文字を持たなかった昭和 終末期30 危篤?

 鹿児島の農村で昭和5(1930)年に生まれたミヨ子さん(母)の近況の続きである。昨年末から入院していたミヨ子さんの容態が2月早々に急変、わたしは「万一」も考えて鹿児島へ向かったが幸い容態は安定した。

 「その後の容態、2」に記したとおり、ミヨ子さんは低空飛行を続けながら最後の到達点に向けてゆっくりと高度を下げている状態だ。その間にミヨ子さんは驚くべき復活を見せもし(3月6日)、3月10日には病床で誕生日を迎えた。点滴だけになってから1カ月半、驚異的な生命力だ。

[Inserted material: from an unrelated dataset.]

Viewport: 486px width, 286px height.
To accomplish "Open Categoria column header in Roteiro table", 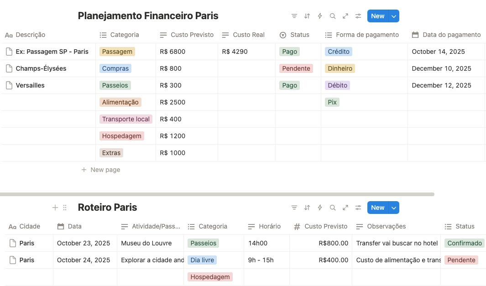I will coord(212,226).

 そんなある日スマホの着信音が鳴動した。長男のカズアキさん(兄)からだ。当然ミヨ子さんの容態についてだろう。緊張して通話を始める。第一声は
「病院から、いつ危篤になってもおかしくない、と連絡があった。今日は仕事だがこれから病院へ向かう」

 わたしは緊張して続報を待ちつつ、頭の中でするべきこととそのための所要時間を目まぐるしく考えた。昼過ぎ、病院に着いたカズアキさんから再び電話が来た。
「午前中、血圧(上)が50台に下がったため看護師が気を利かせて連絡したらしい。一旦落ち着いたがまた70台に下がるなど不安定だ。病室はナースステーション近くに移った。ここ数日尿が減少、今日は200cc程度でむくみがひどい。看護師は、この状態だとあと一両日でしょう、と言っている」

 そして「お前は今まで何回も帰って来てるから、今回は『だめだった』となってから帰ればいいんじゃないか」。

 それもひとつの考え方だけど、親の最期を前にひと目でも会いたい、と思うのが人間の情というものだろう。

 それから支度しても着くのは夜だし、チケットも正規料金で4、5万円する(もちろん片道)。考えた末、翌朝の便で帰省することにした。出発が近い便に適用されるシニア割が使えるのだ。初老にさしかかって不便なことが増えたが、たまにはいいこともある。